* **Task item**
When you reach the line containing "Terms of Use (276, 2544)" in the entries below, start writing out each line exactly, and stop after the line containing "Contact (311, 2544)".

* **Records for this exercise**
= Beginning of Section =

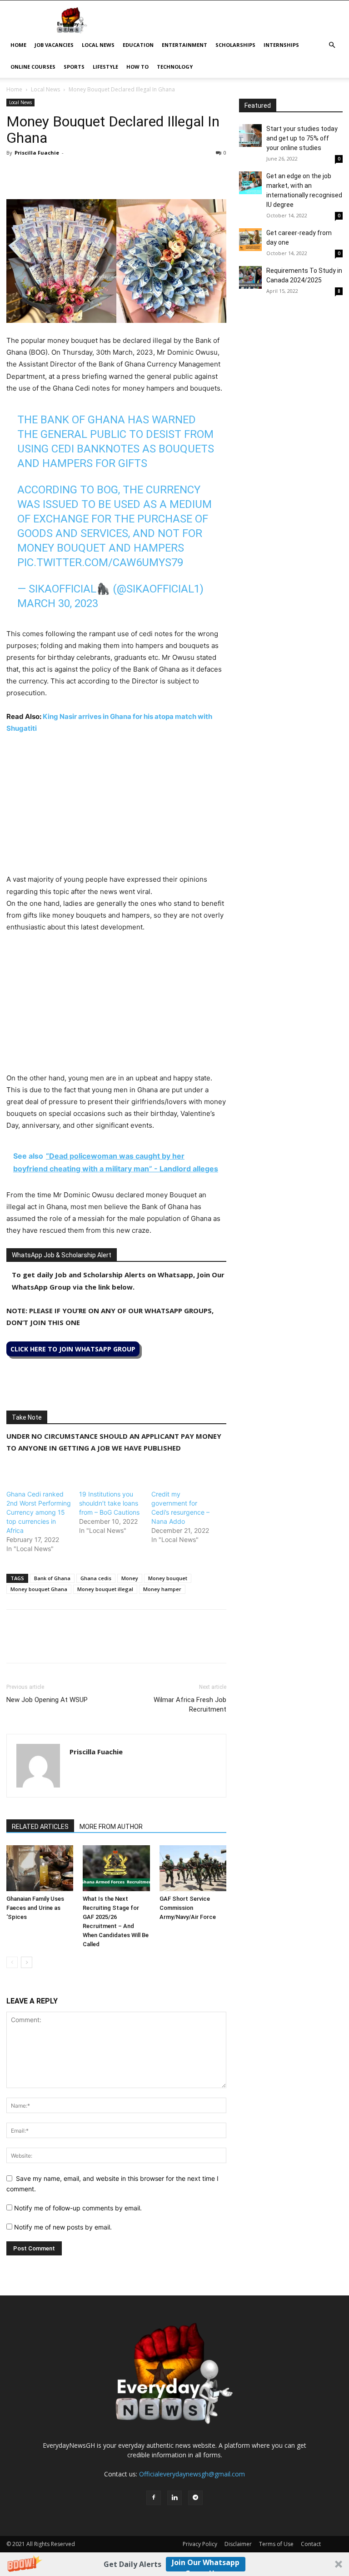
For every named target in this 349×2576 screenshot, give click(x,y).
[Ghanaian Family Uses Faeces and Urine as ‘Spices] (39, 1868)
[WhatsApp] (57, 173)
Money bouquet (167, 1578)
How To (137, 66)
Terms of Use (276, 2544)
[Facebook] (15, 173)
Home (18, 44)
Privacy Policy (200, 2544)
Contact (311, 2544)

= End of Section =
= Beginning of Section =

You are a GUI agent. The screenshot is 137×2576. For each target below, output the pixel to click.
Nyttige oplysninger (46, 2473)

= End of Section =

* **Task answer**
Terms of Use (276, 2544)
[Facebook] (15, 173)
Home (18, 44)
Privacy Policy (200, 2544)
Contact (311, 2544)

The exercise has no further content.